EXERCISE BRIEF: Return exactly these lines and no others: the one containing "This screenshot has height=827, width=1456." and all that follow it to the end of the listing below.

DATASET CONTENT:
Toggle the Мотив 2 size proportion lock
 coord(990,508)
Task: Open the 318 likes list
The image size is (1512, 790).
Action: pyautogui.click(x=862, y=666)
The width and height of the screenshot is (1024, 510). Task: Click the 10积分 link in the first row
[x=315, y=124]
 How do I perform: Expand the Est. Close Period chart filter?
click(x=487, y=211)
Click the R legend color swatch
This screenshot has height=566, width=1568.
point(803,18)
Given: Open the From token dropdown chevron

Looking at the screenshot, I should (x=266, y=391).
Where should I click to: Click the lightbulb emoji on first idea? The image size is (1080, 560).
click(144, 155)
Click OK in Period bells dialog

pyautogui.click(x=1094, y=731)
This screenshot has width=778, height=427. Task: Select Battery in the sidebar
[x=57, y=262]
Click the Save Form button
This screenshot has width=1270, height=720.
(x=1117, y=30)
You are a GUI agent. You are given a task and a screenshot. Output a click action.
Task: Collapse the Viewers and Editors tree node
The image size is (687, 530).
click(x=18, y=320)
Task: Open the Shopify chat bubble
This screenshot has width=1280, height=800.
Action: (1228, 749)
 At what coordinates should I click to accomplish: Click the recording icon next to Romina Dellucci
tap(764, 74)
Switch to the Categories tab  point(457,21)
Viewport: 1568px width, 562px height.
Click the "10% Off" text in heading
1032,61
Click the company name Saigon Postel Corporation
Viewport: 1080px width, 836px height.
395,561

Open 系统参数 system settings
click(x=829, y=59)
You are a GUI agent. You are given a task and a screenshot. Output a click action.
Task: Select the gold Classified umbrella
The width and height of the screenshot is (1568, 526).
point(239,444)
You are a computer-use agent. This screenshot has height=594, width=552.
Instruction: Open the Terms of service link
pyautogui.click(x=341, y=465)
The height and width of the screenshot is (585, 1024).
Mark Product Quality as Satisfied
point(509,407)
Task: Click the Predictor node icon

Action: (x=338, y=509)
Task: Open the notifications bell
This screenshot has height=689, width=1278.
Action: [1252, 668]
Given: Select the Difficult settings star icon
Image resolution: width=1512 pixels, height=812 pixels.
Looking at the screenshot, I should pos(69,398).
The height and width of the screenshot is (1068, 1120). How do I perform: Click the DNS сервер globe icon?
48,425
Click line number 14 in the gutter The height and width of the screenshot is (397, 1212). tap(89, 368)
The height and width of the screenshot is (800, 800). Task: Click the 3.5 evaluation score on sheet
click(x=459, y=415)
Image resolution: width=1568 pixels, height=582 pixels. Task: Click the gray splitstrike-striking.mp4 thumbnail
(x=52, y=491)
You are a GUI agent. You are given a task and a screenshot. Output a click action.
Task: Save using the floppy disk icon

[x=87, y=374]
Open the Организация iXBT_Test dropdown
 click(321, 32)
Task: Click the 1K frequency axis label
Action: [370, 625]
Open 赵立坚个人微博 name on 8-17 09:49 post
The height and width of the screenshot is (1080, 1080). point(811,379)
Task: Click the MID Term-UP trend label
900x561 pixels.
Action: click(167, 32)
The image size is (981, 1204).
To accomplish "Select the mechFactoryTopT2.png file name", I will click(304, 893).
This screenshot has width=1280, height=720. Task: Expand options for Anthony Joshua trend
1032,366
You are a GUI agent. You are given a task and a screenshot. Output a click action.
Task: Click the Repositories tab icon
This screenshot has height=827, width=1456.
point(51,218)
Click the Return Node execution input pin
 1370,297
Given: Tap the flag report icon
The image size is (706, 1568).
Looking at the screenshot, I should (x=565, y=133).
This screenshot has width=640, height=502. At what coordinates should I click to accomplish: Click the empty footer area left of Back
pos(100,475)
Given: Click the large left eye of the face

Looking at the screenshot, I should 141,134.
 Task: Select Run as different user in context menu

EXERCISE RESPONSE:
This screenshot has height=827, width=1456.
point(51,218)
Click the Return Node execution input pin
 1370,297
Given: Tap the flag report icon
The image size is (706, 1568).
Looking at the screenshot, I should (x=565, y=133).
This screenshot has width=640, height=502. At what coordinates should I click to accomplish: Click the empty footer area left of Back
pos(100,475)
Given: Click the large left eye of the face

Looking at the screenshot, I should 141,134.
 Task: Select Run as different user in context menu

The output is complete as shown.